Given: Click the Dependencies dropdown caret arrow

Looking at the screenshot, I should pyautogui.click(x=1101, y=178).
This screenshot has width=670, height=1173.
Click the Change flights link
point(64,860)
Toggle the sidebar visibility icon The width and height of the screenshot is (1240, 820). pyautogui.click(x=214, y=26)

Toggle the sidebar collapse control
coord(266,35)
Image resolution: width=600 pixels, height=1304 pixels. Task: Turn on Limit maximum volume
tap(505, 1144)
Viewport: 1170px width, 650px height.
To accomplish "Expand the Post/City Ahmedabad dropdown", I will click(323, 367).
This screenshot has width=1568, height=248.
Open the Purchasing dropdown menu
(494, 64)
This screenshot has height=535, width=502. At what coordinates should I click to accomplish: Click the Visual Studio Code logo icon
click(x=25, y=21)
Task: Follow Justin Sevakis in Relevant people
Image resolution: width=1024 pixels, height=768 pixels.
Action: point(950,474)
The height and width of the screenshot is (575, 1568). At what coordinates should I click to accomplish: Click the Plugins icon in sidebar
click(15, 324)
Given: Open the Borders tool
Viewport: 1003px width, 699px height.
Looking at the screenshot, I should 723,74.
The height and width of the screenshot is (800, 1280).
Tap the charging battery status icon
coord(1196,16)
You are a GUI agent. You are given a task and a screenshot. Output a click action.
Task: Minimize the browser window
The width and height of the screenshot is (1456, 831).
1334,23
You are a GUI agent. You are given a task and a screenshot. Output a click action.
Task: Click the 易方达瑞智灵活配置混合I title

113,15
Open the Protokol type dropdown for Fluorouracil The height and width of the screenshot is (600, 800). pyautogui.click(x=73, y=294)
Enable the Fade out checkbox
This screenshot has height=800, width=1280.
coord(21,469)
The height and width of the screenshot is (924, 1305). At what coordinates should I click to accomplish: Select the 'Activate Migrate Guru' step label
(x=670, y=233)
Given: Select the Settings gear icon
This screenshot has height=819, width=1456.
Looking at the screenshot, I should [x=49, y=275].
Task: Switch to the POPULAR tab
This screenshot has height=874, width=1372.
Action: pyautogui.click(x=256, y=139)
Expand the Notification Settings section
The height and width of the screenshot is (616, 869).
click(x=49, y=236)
⁂
**WHAT TO WORK ON**
An exact copy of all the entries is the required answer.

**ANSWER BOX**
Given: Click the Dependencies dropdown caret arrow

Looking at the screenshot, I should pyautogui.click(x=1101, y=178).
This screenshot has width=670, height=1173.
Click the Change flights link
point(64,860)
Toggle the sidebar visibility icon The width and height of the screenshot is (1240, 820). pyautogui.click(x=214, y=26)

Toggle the sidebar collapse control
coord(266,35)
Image resolution: width=600 pixels, height=1304 pixels. Task: Turn on Limit maximum volume
tap(505, 1144)
Viewport: 1170px width, 650px height.
To accomplish "Expand the Post/City Ahmedabad dropdown", I will click(323, 367).
This screenshot has width=1568, height=248.
Open the Purchasing dropdown menu
(494, 64)
This screenshot has height=535, width=502. At what coordinates should I click to accomplish: Click the Visual Studio Code logo icon
click(x=25, y=21)
Task: Follow Justin Sevakis in Relevant people
Image resolution: width=1024 pixels, height=768 pixels.
Action: point(950,474)
The height and width of the screenshot is (575, 1568). At what coordinates should I click to accomplish: Click the Plugins icon in sidebar
click(15, 324)
Given: Open the Borders tool
Viewport: 1003px width, 699px height.
Looking at the screenshot, I should 723,74.
The height and width of the screenshot is (800, 1280).
Tap the charging battery status icon
coord(1196,16)
You are a GUI agent. You are given a task and a screenshot. Output a click action.
Task: Minimize the browser window
The width and height of the screenshot is (1456, 831).
1334,23
You are a GUI agent. You are given a task and a screenshot. Output a click action.
Task: Click the 易方达瑞智灵活配置混合I title

113,15
Open the Protokol type dropdown for Fluorouracil The height and width of the screenshot is (600, 800). pyautogui.click(x=73, y=294)
Enable the Fade out checkbox
This screenshot has height=800, width=1280.
coord(21,469)
The height and width of the screenshot is (924, 1305). At what coordinates should I click to accomplish: Select the 'Activate Migrate Guru' step label
(x=670, y=233)
Given: Select the Settings gear icon
This screenshot has height=819, width=1456.
Looking at the screenshot, I should [x=49, y=275].
Task: Switch to the POPULAR tab
This screenshot has height=874, width=1372.
Action: pyautogui.click(x=256, y=139)
Expand the Notification Settings section
The height and width of the screenshot is (616, 869).
click(x=49, y=236)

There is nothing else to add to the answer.